* [Required work]: Extract every line of the entries below that contains the word "icon".

* [Data extract]:
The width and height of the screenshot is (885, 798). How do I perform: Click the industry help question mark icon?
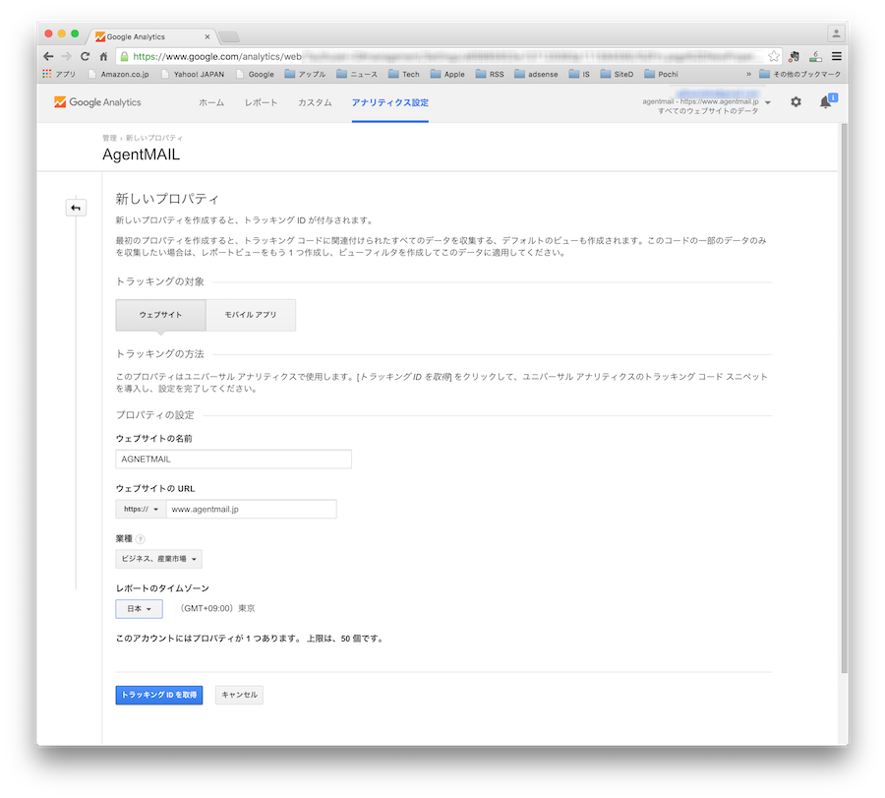140,538
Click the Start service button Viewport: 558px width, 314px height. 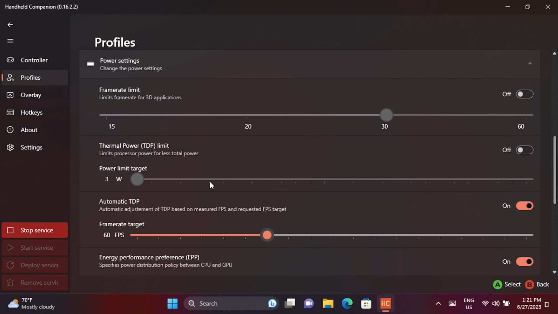coord(37,247)
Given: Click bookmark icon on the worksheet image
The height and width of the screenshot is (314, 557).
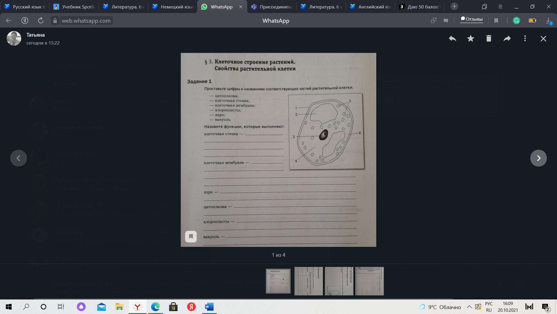Looking at the screenshot, I should tap(191, 236).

* [Written answer]:
The width and height of the screenshot is (885, 798). How do I perform: Click the industry help question mark icon?
Given: Click bookmark icon on the worksheet image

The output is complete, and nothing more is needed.